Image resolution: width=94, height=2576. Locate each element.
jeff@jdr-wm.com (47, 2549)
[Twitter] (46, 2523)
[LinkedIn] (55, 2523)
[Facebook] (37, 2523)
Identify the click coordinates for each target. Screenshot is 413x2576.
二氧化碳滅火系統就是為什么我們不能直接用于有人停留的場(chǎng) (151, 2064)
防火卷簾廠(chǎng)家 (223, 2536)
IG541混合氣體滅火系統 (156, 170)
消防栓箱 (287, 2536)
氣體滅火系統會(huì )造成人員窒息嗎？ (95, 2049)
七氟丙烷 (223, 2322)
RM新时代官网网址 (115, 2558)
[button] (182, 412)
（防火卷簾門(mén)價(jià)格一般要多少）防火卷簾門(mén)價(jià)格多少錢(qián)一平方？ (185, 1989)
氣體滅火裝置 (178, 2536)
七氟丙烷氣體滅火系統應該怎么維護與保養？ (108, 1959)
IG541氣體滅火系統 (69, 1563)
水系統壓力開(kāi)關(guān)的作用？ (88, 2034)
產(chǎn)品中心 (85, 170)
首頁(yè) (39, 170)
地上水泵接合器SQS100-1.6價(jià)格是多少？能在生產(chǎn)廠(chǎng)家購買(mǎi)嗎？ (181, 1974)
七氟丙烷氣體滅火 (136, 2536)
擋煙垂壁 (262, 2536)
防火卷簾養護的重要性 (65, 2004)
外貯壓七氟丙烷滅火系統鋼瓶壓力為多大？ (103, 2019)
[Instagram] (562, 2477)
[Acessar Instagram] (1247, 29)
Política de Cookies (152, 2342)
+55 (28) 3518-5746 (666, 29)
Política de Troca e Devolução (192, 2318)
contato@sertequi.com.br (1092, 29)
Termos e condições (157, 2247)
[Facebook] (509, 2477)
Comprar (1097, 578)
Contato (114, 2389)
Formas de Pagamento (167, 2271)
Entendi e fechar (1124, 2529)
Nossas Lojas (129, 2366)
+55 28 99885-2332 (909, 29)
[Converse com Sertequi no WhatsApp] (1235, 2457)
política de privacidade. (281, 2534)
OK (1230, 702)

PROBLEM: Look through the records above and please copy every line in which the string "each" occurs.

TASK RESULT:
Image resolution: width=94, height=2576. Locate each element.
Identify the click coordinates for each target. Screenshot is 413x2576.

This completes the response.